Well, it's Mother's Day, a holiday that began in the grief of World War I as Mothers Day for Peace and ended up beloved of American restaurateurs and newspaper columnists. In The New York Times, international know-it-all Thomas L. Friedman column his space to remember his mother, who died recently at 89. "Call Your Mother," he calls it.
Then there's "Remembering Nana," an illustrated story. I had a pretty good idea where that one was going, and moved on.
"Dial M for Mother" at least has a practical life solution: when you find someone's lost cell phone, scroll through the numbers and looked for "Mom." Call that one and you'll probably reunite the phone with its owner.
I dare say other papers have similar offerings.
What I'd like to see somewhere is a column explaining how one ought to feel toward mothers- or, come to that, fathers, as that day is next month- who are, to a greater or lesser degree, just awful to their children.

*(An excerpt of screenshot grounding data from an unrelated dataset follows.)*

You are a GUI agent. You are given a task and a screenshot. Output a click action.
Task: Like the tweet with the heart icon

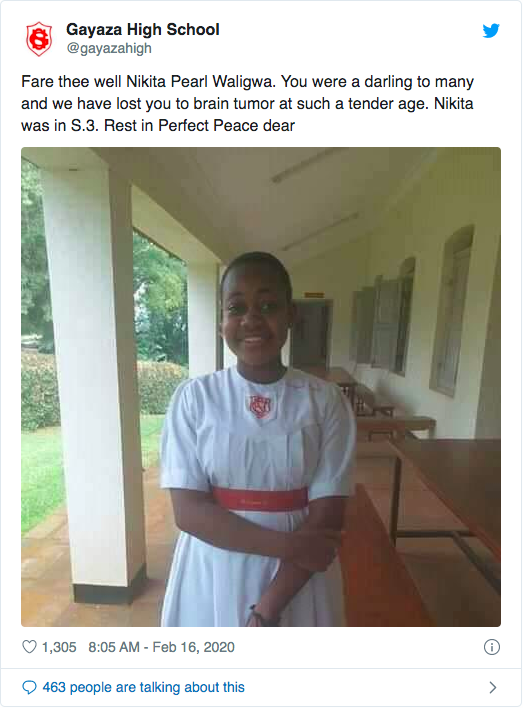click(x=29, y=647)
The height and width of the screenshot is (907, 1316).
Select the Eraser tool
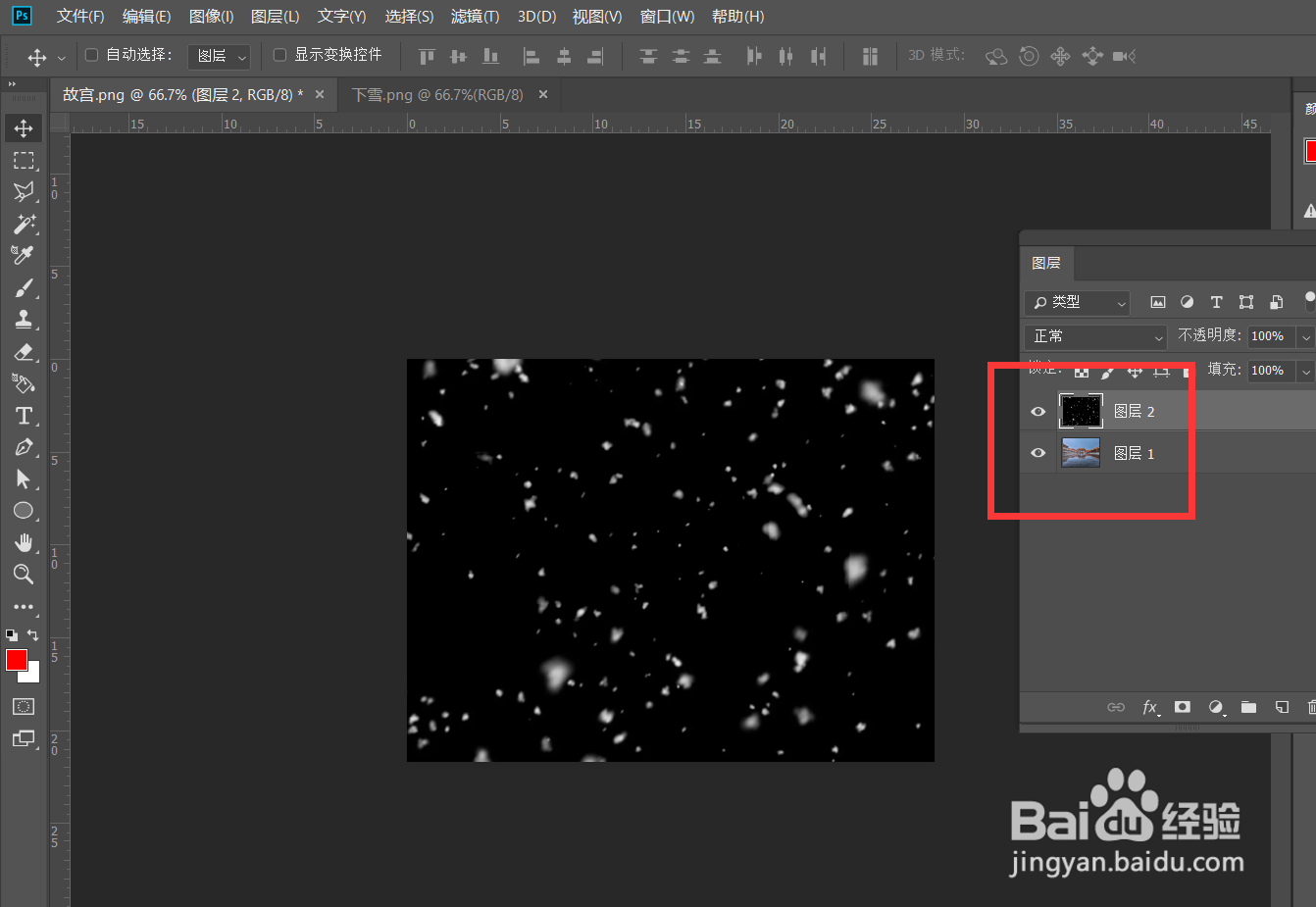[x=24, y=351]
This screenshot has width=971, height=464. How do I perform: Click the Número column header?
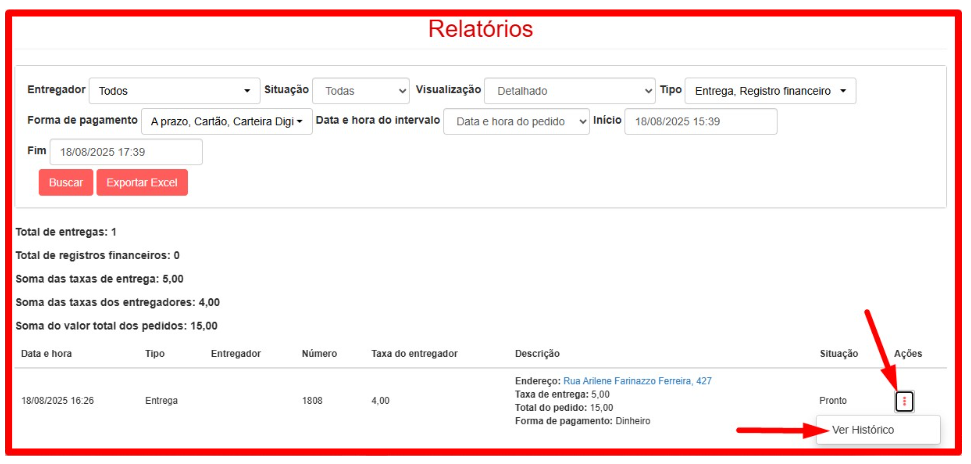tap(319, 354)
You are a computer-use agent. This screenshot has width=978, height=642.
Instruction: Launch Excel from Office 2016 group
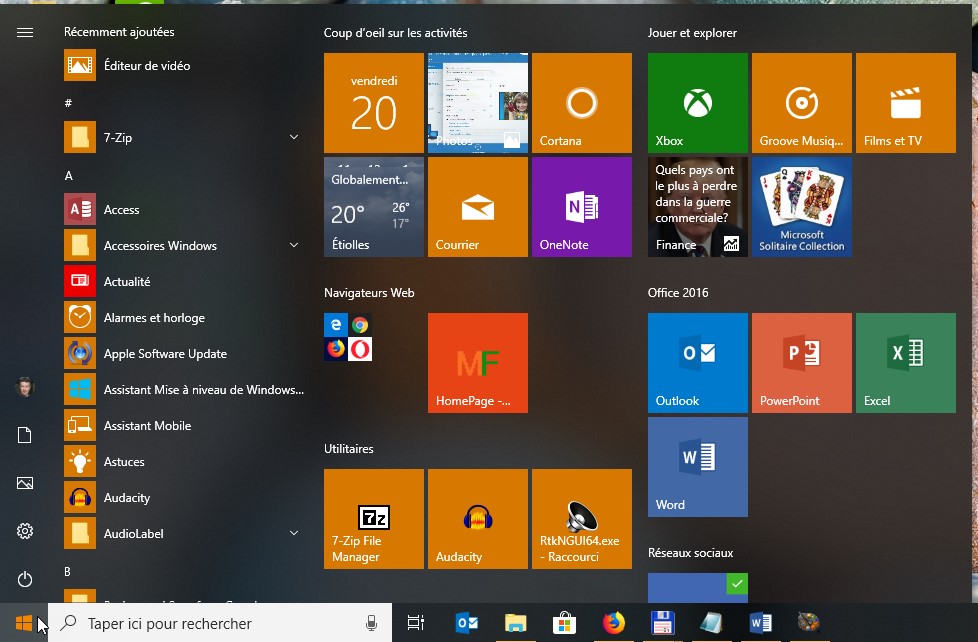coord(905,363)
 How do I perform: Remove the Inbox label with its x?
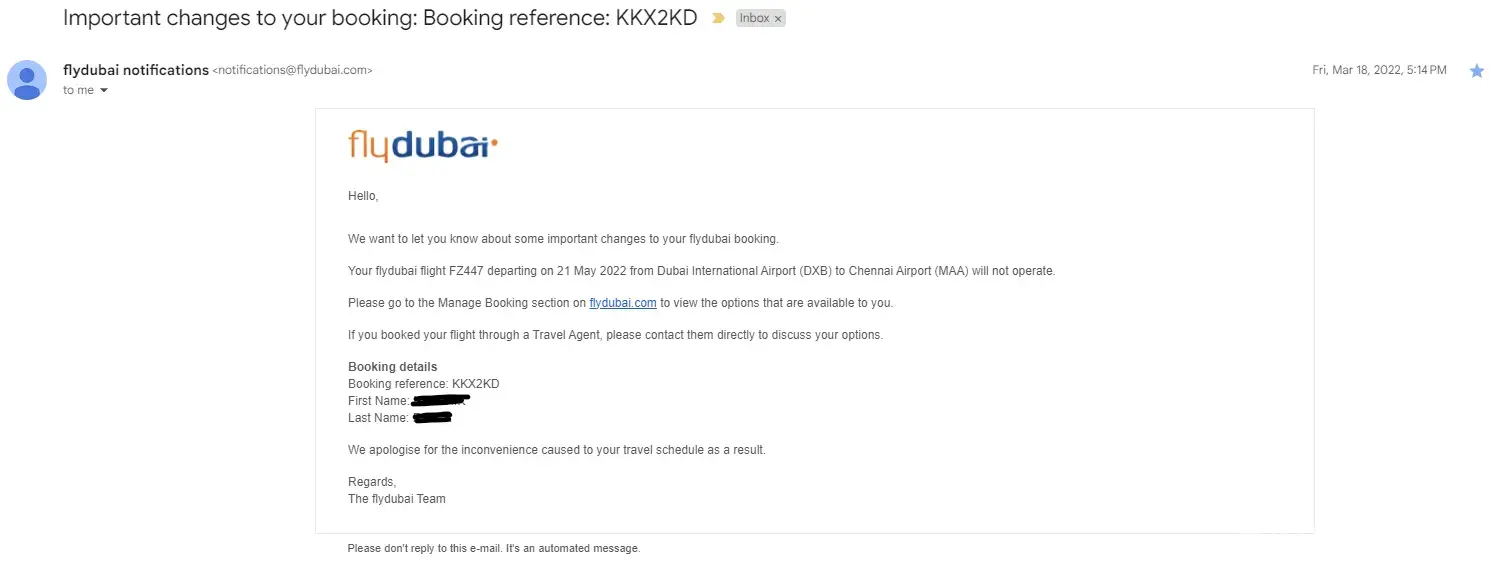[778, 19]
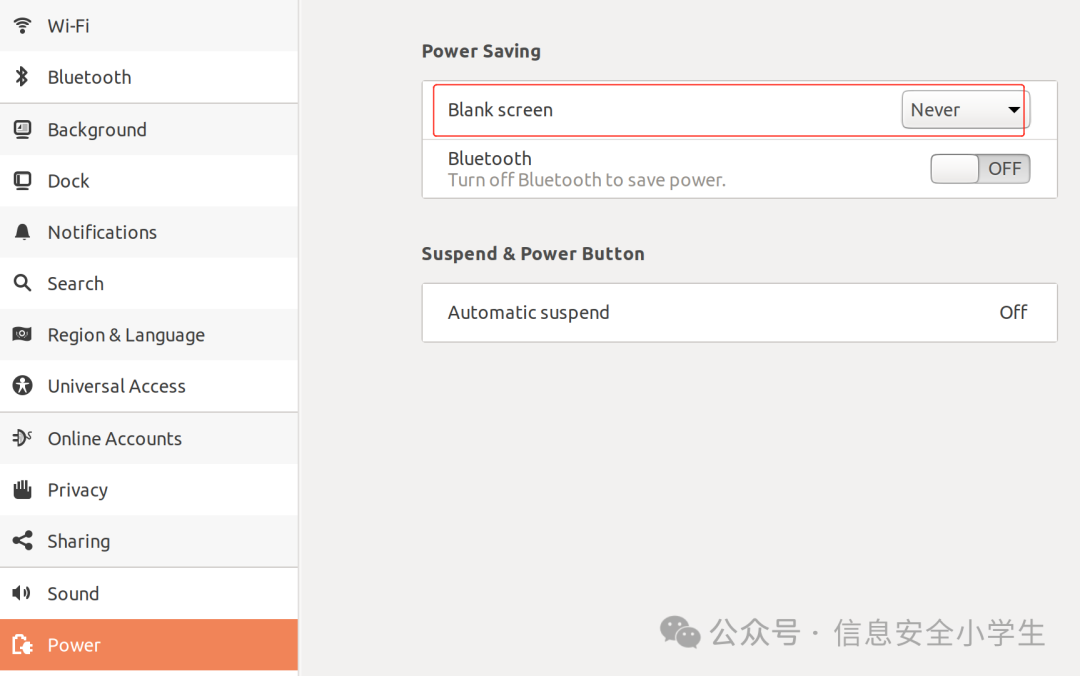Click the Turn off Bluetooth description text
1080x676 pixels.
(586, 180)
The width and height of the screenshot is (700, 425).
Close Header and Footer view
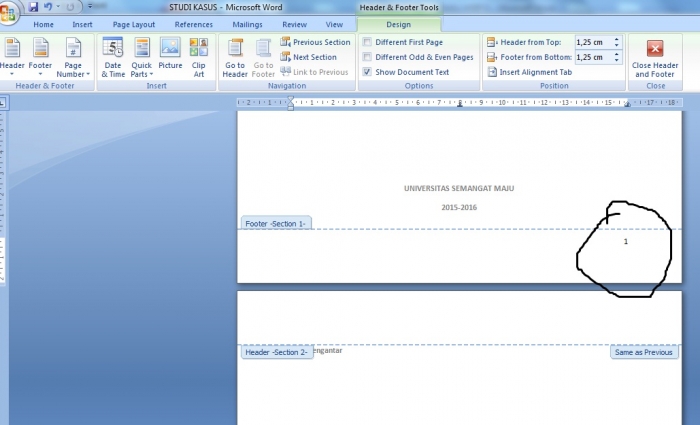tap(655, 58)
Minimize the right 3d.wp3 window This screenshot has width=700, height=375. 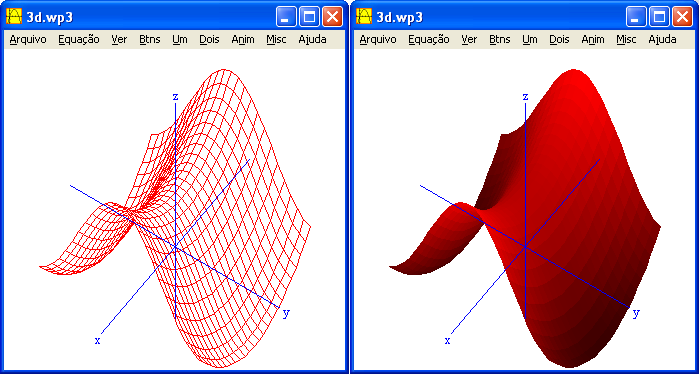[636, 17]
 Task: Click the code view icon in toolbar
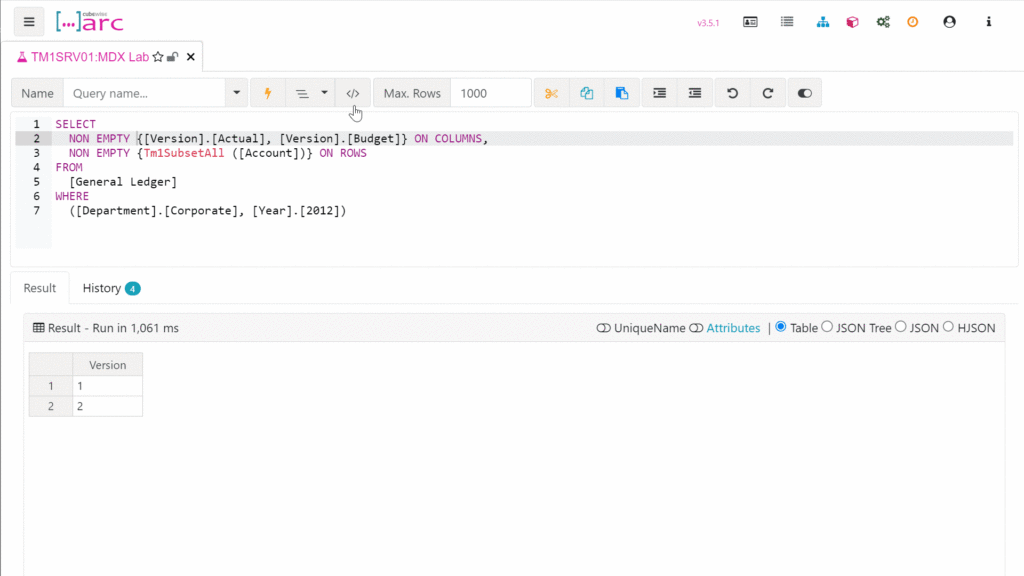tap(352, 93)
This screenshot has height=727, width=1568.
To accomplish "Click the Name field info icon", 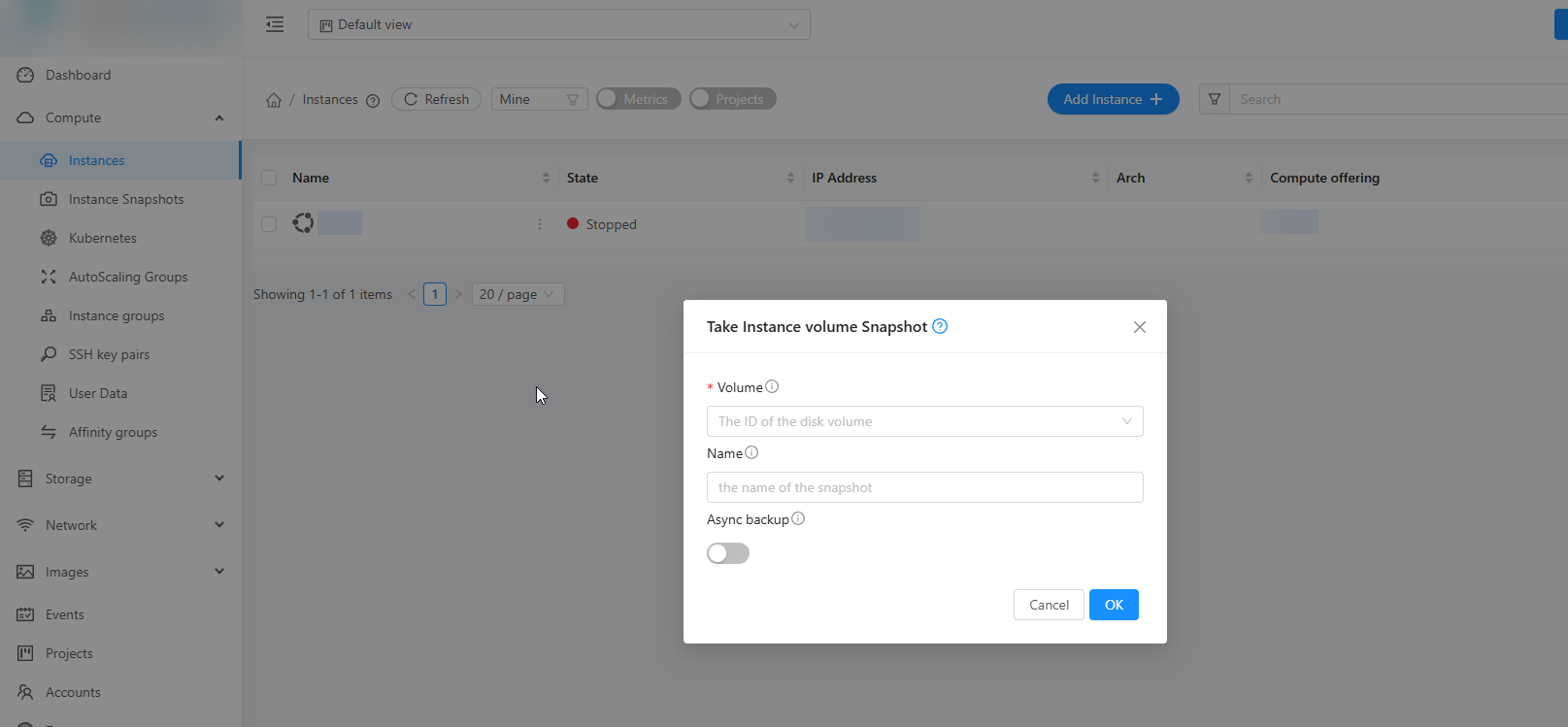I will 751,452.
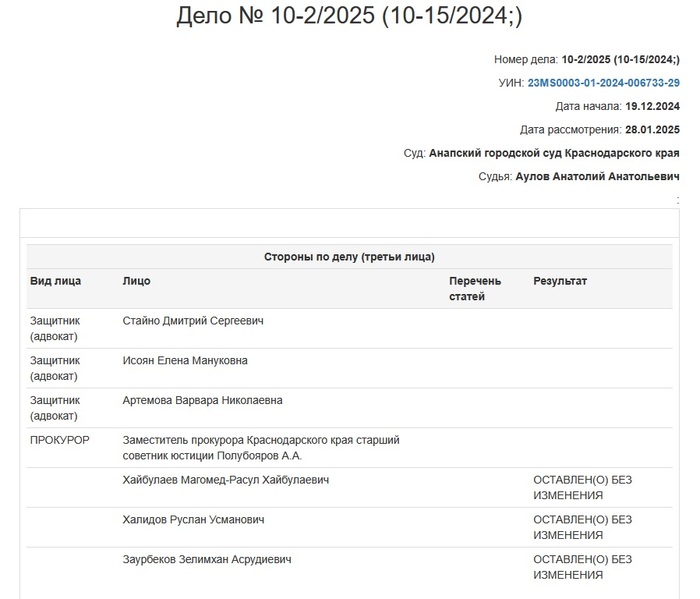
Task: Select the name Хайбулаев Магомед-Расул Хайбулаевич
Action: point(226,480)
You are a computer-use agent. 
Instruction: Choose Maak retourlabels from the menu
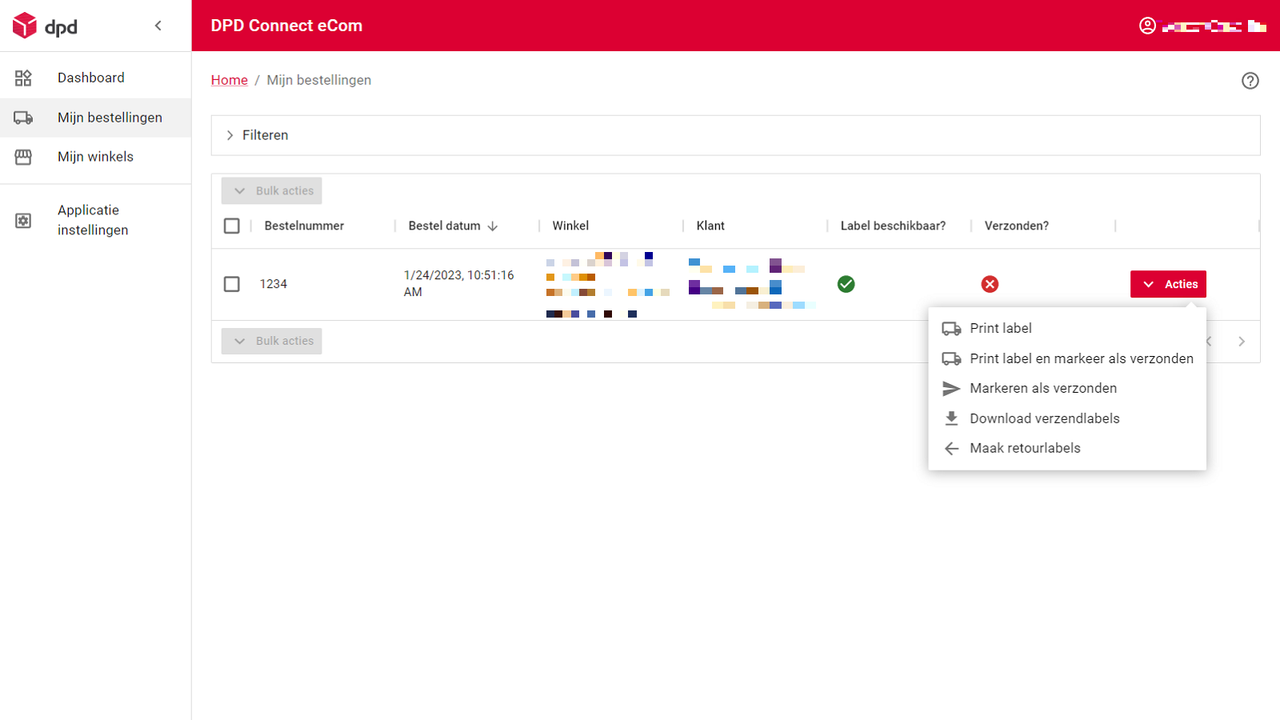tap(1024, 448)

Parents who do, or say, incomprehensibly beastly things. Things that leave a kid- even adult ones- even after they'd done their best to forgive- just wanting never to have anything more to do with them. Things about which friends and family say, "go ahead, go visit. Call. One day you won't be able to and you'll wish you could. You're just holding a senseless grudge."
What does a child do with parents who say, "We'll always love you, no matter what," but don't. For whom love turns out to be an especially strict insurance policy, bristling with restrictions and exclusions of coverage. Parents who say "You can tell us anything," and then, taking them up on it, discover it was just a ruse originally designed to get would-be criminals to drop by the FBI on a family holiday to confess all and be sentenced to a lifetime to Christmas afternoons sitting around with the family and looking at their feet in between sudden brushfires of pointless argument.
What does a child do about being middle-aged and feeling guilty about finding some of his/her parent's behavior toward them so inexcusably vicious as to warrant ostracism, yet can't discount or feel ungrateful for how well they were otherwise raised and educated? It's enough to make your head explode, much less pick an appropriate card.
Of course, as Dennis Miller used to say before he went nuts, that's just my question. I could be wrong.
There is nothing more complicated than family relationships. I keep mine in another country so we can all be happy to see each other when we can ;).
ReplyDeleteKnowing somewhat of the particulars of which you speak, I guess I'd just say, "Thank God, then, that there are at least sisters."